Design for Memorial to Victims of Communism Unveiled
OTTAWA—The winning design for a memorial to the victims of communism was unveiled on Parliament Hill Thursday, Dec. 11. The memorial will commemorate the 100 million people who have perished or suffered under communism.
ABSTRAKT Studio Architecture of Toronto won over a jury of experts with their design of the future National Memorial to Victims of Communism.
Employment and Social Development Minister Jason Kenney, who has been a vocal supporter of the memorial, was on hand for the design unveil inside Parliament’s Centre Block.
Kenney said he meets people almost every day who have been impacted by communism.
“Just a week ago I was in Vancouver and met some of the most recent Vietnamese refugees who arrived in Canada after having been stranded in South East Asia as boat people for the past 25 years,” he said.
“I was moved to tears when their spokesperson stood up and said to me, ‘Thank you to Canada, and thanks to Canada we are finally free at last.”
Kenney said the memorial and the group behind it represent people who have overcome unthinkable adversity to come to Canada and live in freedom, safety, and security.
“This is who we are as Canadians.
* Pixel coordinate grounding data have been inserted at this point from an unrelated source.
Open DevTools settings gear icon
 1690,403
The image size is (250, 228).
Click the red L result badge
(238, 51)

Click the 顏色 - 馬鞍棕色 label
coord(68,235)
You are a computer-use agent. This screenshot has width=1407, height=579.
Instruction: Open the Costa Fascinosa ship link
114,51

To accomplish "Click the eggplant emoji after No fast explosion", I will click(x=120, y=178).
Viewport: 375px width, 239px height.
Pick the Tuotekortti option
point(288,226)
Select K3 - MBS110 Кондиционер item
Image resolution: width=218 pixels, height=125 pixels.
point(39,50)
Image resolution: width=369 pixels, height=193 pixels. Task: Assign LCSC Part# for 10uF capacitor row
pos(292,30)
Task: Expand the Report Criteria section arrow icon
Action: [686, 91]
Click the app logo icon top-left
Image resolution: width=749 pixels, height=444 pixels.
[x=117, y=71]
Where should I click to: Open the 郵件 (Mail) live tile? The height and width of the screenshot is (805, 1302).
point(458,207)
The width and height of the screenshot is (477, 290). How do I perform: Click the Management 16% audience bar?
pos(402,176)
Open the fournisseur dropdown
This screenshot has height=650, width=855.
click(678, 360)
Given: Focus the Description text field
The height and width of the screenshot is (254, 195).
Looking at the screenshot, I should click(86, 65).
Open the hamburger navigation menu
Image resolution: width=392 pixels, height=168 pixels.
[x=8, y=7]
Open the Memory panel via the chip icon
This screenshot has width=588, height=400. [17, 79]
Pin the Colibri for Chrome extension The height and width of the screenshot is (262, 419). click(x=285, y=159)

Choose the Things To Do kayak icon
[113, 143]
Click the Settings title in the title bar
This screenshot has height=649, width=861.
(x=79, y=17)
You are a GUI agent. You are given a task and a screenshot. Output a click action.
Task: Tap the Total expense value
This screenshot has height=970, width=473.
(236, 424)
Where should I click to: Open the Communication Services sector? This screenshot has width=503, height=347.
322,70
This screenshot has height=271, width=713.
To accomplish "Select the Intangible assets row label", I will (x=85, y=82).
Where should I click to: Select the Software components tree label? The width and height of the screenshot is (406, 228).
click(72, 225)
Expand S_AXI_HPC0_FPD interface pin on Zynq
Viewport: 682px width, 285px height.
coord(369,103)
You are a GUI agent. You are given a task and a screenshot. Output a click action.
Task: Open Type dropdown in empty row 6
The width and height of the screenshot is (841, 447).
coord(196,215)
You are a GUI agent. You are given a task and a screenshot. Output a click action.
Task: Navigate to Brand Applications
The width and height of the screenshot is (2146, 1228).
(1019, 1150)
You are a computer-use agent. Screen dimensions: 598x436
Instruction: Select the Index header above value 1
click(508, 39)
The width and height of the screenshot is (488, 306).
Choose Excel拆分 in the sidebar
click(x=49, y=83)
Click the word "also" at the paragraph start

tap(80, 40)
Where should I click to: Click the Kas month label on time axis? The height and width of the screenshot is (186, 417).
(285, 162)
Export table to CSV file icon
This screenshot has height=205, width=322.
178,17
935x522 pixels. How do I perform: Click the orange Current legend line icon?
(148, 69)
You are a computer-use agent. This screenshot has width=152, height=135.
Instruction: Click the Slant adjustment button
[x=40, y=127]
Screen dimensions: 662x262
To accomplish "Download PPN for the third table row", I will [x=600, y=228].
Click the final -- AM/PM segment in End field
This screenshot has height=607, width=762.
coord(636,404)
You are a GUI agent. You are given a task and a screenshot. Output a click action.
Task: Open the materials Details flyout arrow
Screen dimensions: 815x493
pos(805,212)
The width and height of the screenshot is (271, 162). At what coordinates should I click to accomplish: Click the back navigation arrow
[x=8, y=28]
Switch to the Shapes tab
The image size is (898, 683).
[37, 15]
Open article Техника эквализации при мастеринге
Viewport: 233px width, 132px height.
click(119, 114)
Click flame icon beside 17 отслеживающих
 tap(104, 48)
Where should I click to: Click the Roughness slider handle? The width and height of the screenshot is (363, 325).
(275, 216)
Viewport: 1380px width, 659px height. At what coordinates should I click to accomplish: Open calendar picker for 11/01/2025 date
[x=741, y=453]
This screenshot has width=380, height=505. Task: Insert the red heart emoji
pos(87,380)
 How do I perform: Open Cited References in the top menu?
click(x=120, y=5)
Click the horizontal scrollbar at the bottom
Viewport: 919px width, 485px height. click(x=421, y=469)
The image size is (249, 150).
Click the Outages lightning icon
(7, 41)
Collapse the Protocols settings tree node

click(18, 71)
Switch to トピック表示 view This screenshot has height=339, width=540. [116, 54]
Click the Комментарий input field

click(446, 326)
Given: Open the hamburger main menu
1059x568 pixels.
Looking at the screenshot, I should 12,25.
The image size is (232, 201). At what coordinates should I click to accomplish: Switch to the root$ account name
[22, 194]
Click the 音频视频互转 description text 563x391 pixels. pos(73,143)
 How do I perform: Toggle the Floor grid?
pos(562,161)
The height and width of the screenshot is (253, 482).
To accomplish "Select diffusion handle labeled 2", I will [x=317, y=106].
We do not forget the crimes of the past, but we look forward with hope,” he said.
Ludwik Klimkowski, who chairs the board of Tribute to Liberty, the charity behind the creation of the memorial, said he hopes the memorial will help Canadians remember the lessons of the past 100 years and those who perished under communist regimes. He warned that with each new generation, people will forget that history.
“They will actually fall further in love with ease and convenience and they will not understand that the rights and the advantages, the peace and the security were won by people who were willing to live and die for what is good and what is right. And they will not appreciate how precious and rare our way of life in Canada is today.”
That is why the wall of remembrance is so important, he said.
The memorial, which will be built beside the Supreme Court, aims to “create awareness of the horrors of communism and pay tribute to the more than 100 million people worldwide who perished under communist tyranny.”
It will cost around $5.5 million with the government contributing $3 million, said Heritage Minister Shelly Glover. Tribute to Liberty will make up the rest through an ongoing fundraising campaign that has already raised $1.7 million, Glover said.